Performance results so far show minor changes both ways, overall a slight regression, which may be worth looking into. I however got several nice improvements with my first version of this patch which (by mistake sort of) loaded the fp constants into a full VR128 instead of a VR32/VR64. I found that I with that first patch got a lot more spilling overall (the vector regs are never callee saved, right), but however also some nice improvements:
(VR128 version) Improvements: 0.938: f507.cactuBSSN_r 0.975: f544.nab_r 0.985: f511.povray_r Regressions: 1.016: i523.xalancbmk_r
I am trying to look into why cactus is so much better and I know for one thing that in that particular file there is a lot *less* spilling for some reason when constants are loaded into full vector regs instead of VR32/64 ones (this is the same file that was improving previusly with fp-contract=off, with a huge function that is not that easy to analyze...). This could be something "random" or there may be an explanation / heuristic to be found.
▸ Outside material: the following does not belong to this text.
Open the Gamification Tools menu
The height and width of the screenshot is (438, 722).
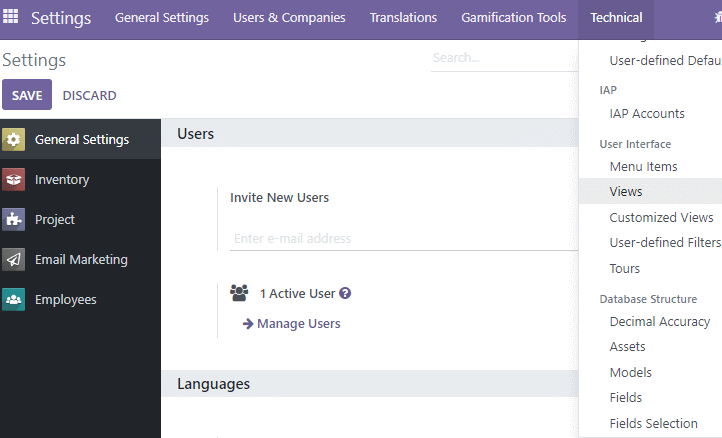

I am not sure why VR128 should work better... The VR128 version gave less spills than main or the VR32/VR64 version, which were about the same.
Not quite sure if it is necessary to have the new SystemZ::INSERT_FP_LANE - perhaps it would be easier to just emit the machine nodes directly there instead.
With a handling in foldMemoryOperandImpl(), I don't know much to improve except to try to figure out more about the cactus difference.